World this week
Asian stock markets slid Wednesday and oil prices surged more than $5 per barrel as Russian forces stepped up attacks on Ukrainian cities. Shanghai, Tokyo, Hong Kong and Seoul declined as President Vladimir Putin's invasion fuelled fears of global economic turmoil. Sydney gained. Wall Street's benchmark S and P index lost 1.5% on Tuesday, deepening a two-month-old skid. The war is adding to worries about global economic growth in the face of plans by the US Federal Reserve and other central banks to fight surging inflation by raising interest rates.
"The conspiracy of geopolitical uncertainty and stagflation-type impulses is a brutal shock," Tan Boon Heng of Mizuho Bank said in a report. Investors await more clues about possible rate hikes when Fed Chair Jerome Powell speaks Wednesday before Congress. Oil prices rose despite an agreement by the United States and other major governments in the International Energy Agency to release 60 million barrels from strategic reserves to stabilise supply.
World leaders, environment ministers and other representatives from 173 countries have agreed to develop a legally binding treaty on plastics, in what many described a truly historic moment. The resolution, agreed at the UN environment assembly in Nairobi, Kenya, calls for a treaty covering the "full lifecycle" of plastics from production to disposal, to be negotiated over the next two years. It has been described by the head of the UN Environment Programme (UNEP) as the most important multilateral environmental deal since the Paris climate accord in 2015.
Approximately 7bn of the estimated 9.2bn tonnes of plastics produced between 1950 and 2017 are now waste. About 75% of that waste is either deposited in landfills or accumulating in terrestrial and aquatic environments and ecosystems. NGOs described the resolution as a critical shift in international policymakers' approach, which previously focused on plastic as a marine litter issue.

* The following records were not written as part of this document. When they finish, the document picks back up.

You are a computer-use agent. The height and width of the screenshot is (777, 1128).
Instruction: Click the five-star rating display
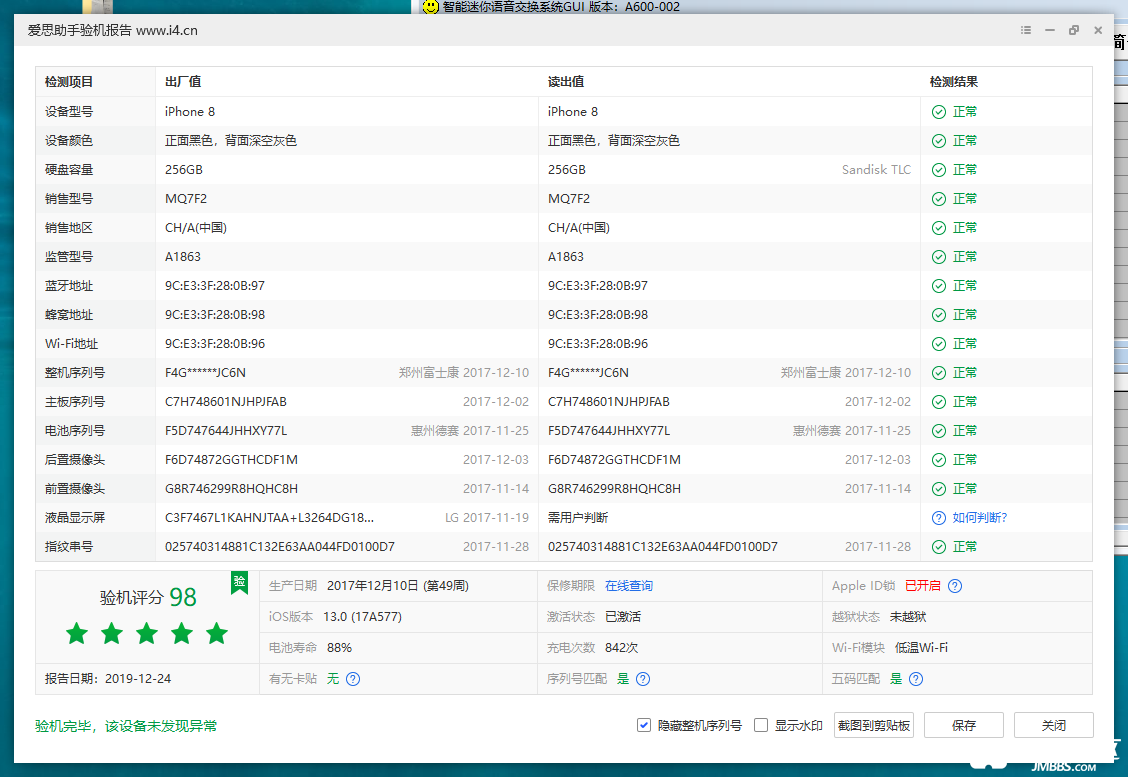(x=147, y=634)
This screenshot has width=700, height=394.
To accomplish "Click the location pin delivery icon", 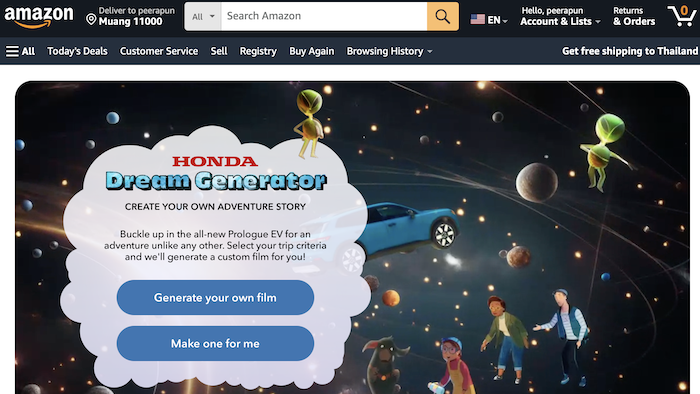I will tap(91, 20).
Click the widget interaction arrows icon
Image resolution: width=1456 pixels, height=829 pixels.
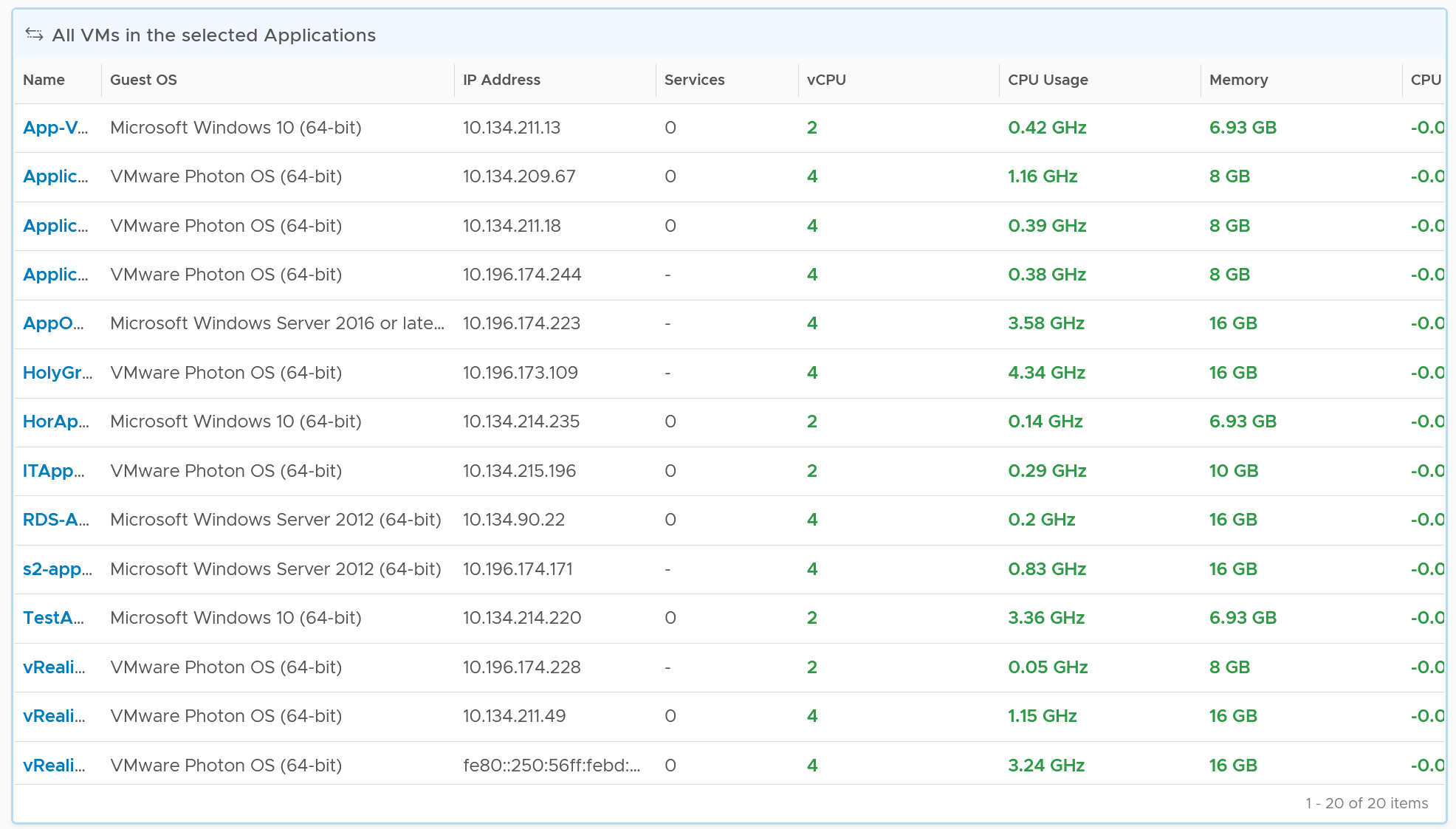[x=34, y=34]
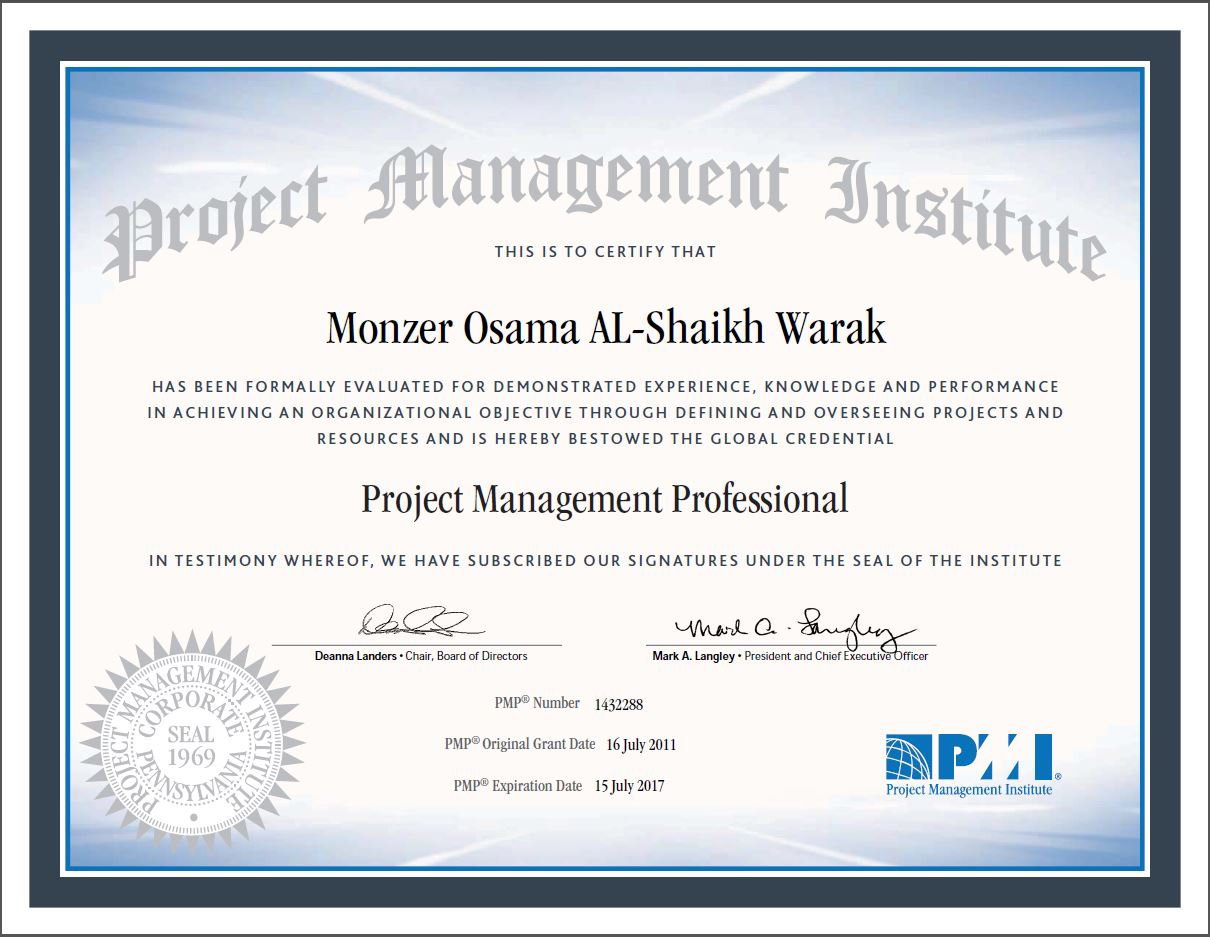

Hong Kong's leader said people's movements may be restricted during mandatory testing this month of the entire population for the coronavirus, as health officials reported a record 55,353 daily infections on Wednesday (Mar. 2) and over a hundred deaths. Chief executive Carrie Lam said authorities are still refining the plan, but that there would be no "complete" lockdown that would prevent entry and exit from the city. "The extent of it must take into account Hong Kong's circumstances and people's needs," she told reporters.
Hong Kong is planning to test its more than 7 million residents as it grapples with soaring numbers of COVID-19 cases in its worst outbreak of the pandemic, linked largely to the omicron variant. Officials on Wednesday reported 117 deaths, taking the total number above 1,000. About 80% of the deaths have occurred since late December. Most involved elderly patients who were not fully vaccinated.
The moon is about to get walloped by 3 tons of space junk, a punch that will carve out a crater that could fit several semitractor-trailers. The leftover rocket will smash into the far side of the moon at 5,800 mph (9,300 kph) on Friday, away from telescopes' prying eyes. It may take weeks, even months, to confirm the impact through satellite images. It's been tumbling haphazardly through space, experts believe, since China launched it nearly a decade ago. But Chinese officials are dubious it's theirs.
No matter whose it is, scientists expect the object to carve out a hole 33 feet to 66 feet (10 to 20 meters) across and send moon dust flying hundreds of miles (kilometres) across the barren, pockmarked surface. Low-orbiting space junk is relatively easy to track. Objects launching deeper into space are unlikely to hit anything and these far-flung pieces are usually soon forgotten, except by a handful of observers who enjoy playing celestial detective on the side.